Lab notes #021 CRDTs in depth and AI explaining code

Lab notes #021 CRDTs in depth and AI explaining code

In the course of building the demo todo list local-first app, I've found that different CRDT libraries have different assumptions about the data access pattern you're using. Automerge and Yjs prioritize text editing, but Automerge assumes a JSON interaction whereas Yjs assumes composable data structures. CR-sqlite and Evolu both presume relational access. ElectricSQL allows both SQL and graphQL-like queries. Currently, I'm not sure what to make of this. It could be there's no one-size fits all CRDT library and we have a proliferation for specific use-cases. Or CRDTs will become more like design patterns--subsumed and unnamed in an architecture, but recognized by devs familiar with the pattern.

I'd had a high level understanding of CRDTs for a long time, but last week, I decided to dive in a lot deeper to understand the details, mostly to figure out how CRDTs composed. Bartosz Sypytkowski's series on CRDTs was incredibly helpful. I also read the overview CRDT papers by Marc Shapiro. The result of all this reading resulted in a question about why op-based CRDTs over delta-state CRDTs? What were the tradeoffs? What about between the two types of delta-state CRDTs?

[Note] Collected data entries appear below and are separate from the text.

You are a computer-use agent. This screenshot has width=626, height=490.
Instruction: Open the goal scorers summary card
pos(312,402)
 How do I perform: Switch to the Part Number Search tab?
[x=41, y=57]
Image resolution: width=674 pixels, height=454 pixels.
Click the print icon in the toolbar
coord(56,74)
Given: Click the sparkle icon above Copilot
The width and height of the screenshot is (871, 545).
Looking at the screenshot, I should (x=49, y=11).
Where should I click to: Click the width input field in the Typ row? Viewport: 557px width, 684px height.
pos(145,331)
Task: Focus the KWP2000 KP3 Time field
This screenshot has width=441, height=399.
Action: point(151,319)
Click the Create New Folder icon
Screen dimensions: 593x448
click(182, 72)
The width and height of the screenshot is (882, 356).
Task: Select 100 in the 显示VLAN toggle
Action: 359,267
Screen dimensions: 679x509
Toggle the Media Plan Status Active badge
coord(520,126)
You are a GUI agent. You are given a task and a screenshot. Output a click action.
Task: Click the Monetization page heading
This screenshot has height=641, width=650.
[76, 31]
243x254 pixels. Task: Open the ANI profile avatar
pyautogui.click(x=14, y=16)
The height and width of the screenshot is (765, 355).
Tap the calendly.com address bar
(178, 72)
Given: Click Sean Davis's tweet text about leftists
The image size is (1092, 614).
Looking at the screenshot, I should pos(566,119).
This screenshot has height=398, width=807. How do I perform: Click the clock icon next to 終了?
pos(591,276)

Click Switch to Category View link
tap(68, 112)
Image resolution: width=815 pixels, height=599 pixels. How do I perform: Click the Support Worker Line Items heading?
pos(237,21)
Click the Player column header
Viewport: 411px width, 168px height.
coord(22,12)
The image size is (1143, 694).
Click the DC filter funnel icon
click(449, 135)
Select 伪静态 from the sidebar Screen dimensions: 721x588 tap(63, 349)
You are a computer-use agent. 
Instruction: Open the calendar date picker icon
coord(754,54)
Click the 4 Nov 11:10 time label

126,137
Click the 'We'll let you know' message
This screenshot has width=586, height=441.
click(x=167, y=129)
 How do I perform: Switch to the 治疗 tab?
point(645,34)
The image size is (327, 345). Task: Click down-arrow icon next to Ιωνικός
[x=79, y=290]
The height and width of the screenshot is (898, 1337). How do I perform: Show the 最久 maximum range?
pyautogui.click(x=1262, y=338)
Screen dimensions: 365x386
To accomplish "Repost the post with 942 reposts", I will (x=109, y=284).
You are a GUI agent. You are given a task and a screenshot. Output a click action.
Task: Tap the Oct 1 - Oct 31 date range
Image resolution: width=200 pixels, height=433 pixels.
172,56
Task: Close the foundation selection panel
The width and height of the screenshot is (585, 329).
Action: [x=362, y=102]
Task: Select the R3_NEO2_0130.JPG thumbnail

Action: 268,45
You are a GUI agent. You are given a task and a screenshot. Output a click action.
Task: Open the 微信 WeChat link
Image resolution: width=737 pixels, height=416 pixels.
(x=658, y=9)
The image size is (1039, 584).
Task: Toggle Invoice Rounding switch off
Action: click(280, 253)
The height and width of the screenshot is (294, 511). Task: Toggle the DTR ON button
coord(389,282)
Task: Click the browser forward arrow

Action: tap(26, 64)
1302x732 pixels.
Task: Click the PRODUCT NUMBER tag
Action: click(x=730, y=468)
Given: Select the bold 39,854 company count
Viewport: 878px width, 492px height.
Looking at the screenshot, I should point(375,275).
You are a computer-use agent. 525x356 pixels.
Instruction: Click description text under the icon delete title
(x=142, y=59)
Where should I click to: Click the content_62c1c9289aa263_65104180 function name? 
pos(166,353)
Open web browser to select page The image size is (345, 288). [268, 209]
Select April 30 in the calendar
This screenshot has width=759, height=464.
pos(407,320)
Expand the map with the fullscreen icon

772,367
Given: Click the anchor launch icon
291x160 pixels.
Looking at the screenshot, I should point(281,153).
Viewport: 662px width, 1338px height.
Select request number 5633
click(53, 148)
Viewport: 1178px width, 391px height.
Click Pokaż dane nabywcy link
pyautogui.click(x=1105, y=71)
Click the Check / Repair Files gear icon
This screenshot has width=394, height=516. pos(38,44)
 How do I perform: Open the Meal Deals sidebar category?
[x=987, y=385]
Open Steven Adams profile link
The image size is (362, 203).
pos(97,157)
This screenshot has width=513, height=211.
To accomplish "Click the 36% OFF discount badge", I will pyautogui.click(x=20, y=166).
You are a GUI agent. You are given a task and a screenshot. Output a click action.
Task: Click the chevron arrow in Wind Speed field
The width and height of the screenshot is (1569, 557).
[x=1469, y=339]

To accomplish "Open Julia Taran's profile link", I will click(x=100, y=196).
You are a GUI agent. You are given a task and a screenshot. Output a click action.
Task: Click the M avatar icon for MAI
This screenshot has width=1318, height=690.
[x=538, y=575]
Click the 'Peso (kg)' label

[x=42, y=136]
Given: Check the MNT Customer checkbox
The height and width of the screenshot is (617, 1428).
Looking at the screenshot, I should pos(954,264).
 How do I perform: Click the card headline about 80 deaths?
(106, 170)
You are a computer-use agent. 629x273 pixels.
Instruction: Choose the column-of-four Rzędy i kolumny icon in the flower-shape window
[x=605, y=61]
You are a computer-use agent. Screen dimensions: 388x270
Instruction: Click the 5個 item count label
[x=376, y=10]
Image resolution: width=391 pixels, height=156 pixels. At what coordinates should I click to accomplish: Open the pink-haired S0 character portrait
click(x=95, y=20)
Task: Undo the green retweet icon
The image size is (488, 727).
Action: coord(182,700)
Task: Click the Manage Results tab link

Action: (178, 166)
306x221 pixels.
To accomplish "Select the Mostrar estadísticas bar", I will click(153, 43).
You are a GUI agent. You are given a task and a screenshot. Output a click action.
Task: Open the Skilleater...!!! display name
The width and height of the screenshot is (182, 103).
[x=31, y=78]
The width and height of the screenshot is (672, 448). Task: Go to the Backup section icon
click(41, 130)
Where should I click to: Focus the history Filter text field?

After all that, I come away with a slightly different perspective than I had before. CRDTs use monotonically increasing data with operations restricted by algebraic properties to ensure a convergence of state without coordination with other replicas. But in practice, shipping entire states between replicas is impractical, so CRDT variations try to find the smallest piece of data to send over the wire while retaining CRDT properties and behavior established by state-based CRDTs by making tradeoffs.

This perspective yielded a view that sees an equivalence with incremental computing. Both have a conceptual transformation in mind, but want a substitute transformation that does the same thing, but with less cost. The difference though, is that the user manually sequences a fixed palette of operations or deltas to send over the wire, where as incremental wants these operations or deltas to be generated based on the change in input. I'd always had a hard time understanding explanations of how Differential Dataflow worked, but understood it to be based on counting. I wonder if CRDTs use of vector clocks can help inform that understanding of Differential Dataflow. If anyone's seen any papers equating the two, I'd love to read it.

Another new thing I'm doing is to use to help me understand parts of the Automerge, Yjs, and Actual code bases. By chatting with the AI, I'm attempting to understand the code bases. I've found it to be–very specific–in what it needs in order to be helpful. You can't really just ask it to explain the core idea of the code-base to you. You actually have to be intentionally specific about providing the right context and asking it very specific questions. Then from the answers that it gives, you piece together all the parts yourself to give a cohesive picture. In fact, I found that plugins that help you jump to definitions or implementations to sometimes be more helpful than whatever the AI could provide as an answer.